Obviously, a bunch of startup eVTOL firms and billions of (previously) low interest rate dollars think I'm wrong. My opinion is worth exactly what you paid for it :-)

CTR

I believe Bell is basing their design on the more successful SO 1221 Djinn cold tip jet propulsion applied to a gyrocopter.


https://en.wikipedia.org/wiki/SNCASO_SO.1221_Djinn

FH1100 Pilot

And right there we have the crux of the issue. GROSSLY underestimated. You got that right! These LSD-induced eVTOL fantasies of pilot-less drones flitting about urban areas *below* the tops of the skyscrapers and landing on rooftops or ground-level drone-pads are just silly. First of all, they neglect to factor in the perhaps insurmountable hurdles that will be put in place by the FAA (here in the U.S., anyway). The inability to autorotate may be able to be overcome, but as SplineDrive notes, the FAA *will* require a level of redundancy that may not be possible. Batteries can malfunction; I can see the FAA requiring an extra battery for redundancy. The thought of an emergency parachute is simply laughable. And let's not even talk about crashworthiness! This is 2023, not 1953.

Proponents of these little proof-of-concept vehicles never talk about other things as well. To accommodate four (or so) passengers who don't know much about aircraft and don't care, the hardware (door handles and such) will have to be really heavy-duty, not flimsy like an Enstrom or R-22 door. Passengers are going to want creature comforts - you know, comfortable seats, a nicely-appointed interior...heat in the winter and a/c in the summer. How much weight does that add up to? Can these little eggshells be scaled-up that far? I'm sure that battery technology will improve...but...really? Oh yeah, what happens if a passenger gets airsick and pukes? (Think it won't happen?) Will the drone be able to detect it? Either way, that machine goes out of service.

The idea of autonomous eVTOL drones zooming around crowded cities is enticing, I'll grant you that. And I don't want to be so arrogant and pessimistic as to say it will *never* happen... But it won't, let's be honest. Not as long as the FAA governs things that fly in the air, and not as long as the public are as risk-averse as they are today. But perhaps I'm wrong! Perhaps people will become *less* risk-averse in the future. Yeah, that could happen...not.

JohnDixson

60 Flt Mech. Sorry for not responding to the following from Post #7:

“It seems that if you could develop a rugged fly by wire system you would be well on your way to simplifying your flight control hydraulic systems.
Regarding V-280, I assume Bell will use what they have learned on their 525 FBW and hydraulic systems. But as you pointed out the standards for such systems for VTOL aircraft aren’t fully established, so how does it all come together in the end?
I just can’t see an aircraft with a mass of push pull tubes, mixers, bellcranks and Hydraulic lines being the future of Army Aviation(or VTOL in general), someone has to crack the code on simplifying these systems, while also keeping redundancy for battle damage or other emergencies.”
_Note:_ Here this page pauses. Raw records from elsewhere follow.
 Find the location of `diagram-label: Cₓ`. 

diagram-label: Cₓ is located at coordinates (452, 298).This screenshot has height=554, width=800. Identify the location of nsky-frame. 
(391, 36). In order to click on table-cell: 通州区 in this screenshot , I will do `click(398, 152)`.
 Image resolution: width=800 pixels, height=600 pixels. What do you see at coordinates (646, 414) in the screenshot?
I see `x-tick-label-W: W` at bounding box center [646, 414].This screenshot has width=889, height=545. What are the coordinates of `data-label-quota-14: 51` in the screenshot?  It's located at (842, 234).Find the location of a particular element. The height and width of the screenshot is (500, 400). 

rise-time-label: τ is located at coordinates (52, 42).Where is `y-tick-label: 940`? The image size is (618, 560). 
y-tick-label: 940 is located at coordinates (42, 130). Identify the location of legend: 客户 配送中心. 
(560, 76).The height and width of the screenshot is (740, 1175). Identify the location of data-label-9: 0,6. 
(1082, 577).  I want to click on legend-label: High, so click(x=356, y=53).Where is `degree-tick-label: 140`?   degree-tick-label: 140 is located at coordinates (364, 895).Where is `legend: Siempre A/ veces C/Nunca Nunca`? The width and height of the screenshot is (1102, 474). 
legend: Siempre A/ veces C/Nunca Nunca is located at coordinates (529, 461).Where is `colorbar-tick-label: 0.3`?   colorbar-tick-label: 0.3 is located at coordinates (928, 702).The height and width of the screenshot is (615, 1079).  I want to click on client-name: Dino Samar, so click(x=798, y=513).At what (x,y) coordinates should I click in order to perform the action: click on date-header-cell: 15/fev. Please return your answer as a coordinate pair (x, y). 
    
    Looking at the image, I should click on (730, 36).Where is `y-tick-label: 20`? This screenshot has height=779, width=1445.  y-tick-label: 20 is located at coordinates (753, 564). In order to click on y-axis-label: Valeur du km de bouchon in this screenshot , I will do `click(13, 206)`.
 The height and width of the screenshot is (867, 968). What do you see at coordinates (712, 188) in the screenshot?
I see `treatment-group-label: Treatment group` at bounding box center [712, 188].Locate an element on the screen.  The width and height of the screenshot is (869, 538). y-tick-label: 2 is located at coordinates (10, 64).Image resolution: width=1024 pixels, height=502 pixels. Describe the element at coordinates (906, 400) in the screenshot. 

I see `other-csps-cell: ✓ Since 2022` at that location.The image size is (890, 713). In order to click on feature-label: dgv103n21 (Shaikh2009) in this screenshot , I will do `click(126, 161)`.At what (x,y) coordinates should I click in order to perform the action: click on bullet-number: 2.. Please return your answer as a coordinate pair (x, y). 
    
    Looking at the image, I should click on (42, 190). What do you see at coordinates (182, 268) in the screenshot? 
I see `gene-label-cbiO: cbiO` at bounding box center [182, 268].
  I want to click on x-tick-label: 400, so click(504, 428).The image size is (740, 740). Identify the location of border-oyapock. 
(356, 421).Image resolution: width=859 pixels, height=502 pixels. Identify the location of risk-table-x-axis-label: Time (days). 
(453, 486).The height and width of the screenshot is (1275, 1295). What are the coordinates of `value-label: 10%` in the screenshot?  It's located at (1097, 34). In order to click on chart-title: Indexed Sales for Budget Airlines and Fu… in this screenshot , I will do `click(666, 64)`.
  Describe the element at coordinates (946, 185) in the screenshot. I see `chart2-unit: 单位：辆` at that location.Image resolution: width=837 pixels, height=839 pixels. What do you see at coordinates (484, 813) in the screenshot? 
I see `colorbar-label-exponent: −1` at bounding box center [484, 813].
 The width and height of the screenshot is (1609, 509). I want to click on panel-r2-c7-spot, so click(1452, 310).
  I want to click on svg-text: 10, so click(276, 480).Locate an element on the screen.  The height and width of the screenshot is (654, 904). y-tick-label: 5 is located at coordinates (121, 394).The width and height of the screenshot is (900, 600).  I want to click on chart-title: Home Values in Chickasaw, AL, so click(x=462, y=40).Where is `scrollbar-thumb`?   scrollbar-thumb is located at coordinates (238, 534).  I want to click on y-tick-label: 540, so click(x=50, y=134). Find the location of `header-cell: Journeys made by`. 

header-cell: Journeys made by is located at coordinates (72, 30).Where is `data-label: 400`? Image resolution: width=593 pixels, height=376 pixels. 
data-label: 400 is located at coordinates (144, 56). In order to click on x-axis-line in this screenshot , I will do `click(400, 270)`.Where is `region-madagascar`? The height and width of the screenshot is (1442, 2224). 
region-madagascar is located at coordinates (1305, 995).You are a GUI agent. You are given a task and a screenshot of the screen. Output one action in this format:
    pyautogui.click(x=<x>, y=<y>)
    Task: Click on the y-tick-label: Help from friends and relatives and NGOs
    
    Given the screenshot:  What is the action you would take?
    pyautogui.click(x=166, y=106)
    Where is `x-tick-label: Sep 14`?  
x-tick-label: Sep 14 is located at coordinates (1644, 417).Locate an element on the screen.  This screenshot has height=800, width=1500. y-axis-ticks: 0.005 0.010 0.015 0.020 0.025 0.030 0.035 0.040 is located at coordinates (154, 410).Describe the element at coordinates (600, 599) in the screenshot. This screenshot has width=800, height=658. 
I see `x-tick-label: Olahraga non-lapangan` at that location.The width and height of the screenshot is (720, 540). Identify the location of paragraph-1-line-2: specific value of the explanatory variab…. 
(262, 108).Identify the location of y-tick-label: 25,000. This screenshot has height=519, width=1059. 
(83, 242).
As to simplifying hydraulic system, the Canadian MHP S-92 offers a glimpse of the future. All of the hydraulic clap-trap that is required on the top deck in front of the main rotor on S-70 and S-92 models, boost actuators, SAS actuators, control mixer devices, and in the tail cone, the tail rotor control quadrant . There is weight to be saved, maintenance man hours/inspection hours to be eliminated, areas where mistakes in maintenance can cause fatal accidents to be eliminated. There are other capabilities that beckon in the future for FBW, present in some military machines.
This is the one area of helicopter design where general standards do not exist. One sympathizes with the Bell/Augusta 609 and Bell 525 teams in their quest for certification.
Given that the expertise is resident in the OEM’s engineering departments, is the solution a VFS Committee of FBW specialists writing general standards?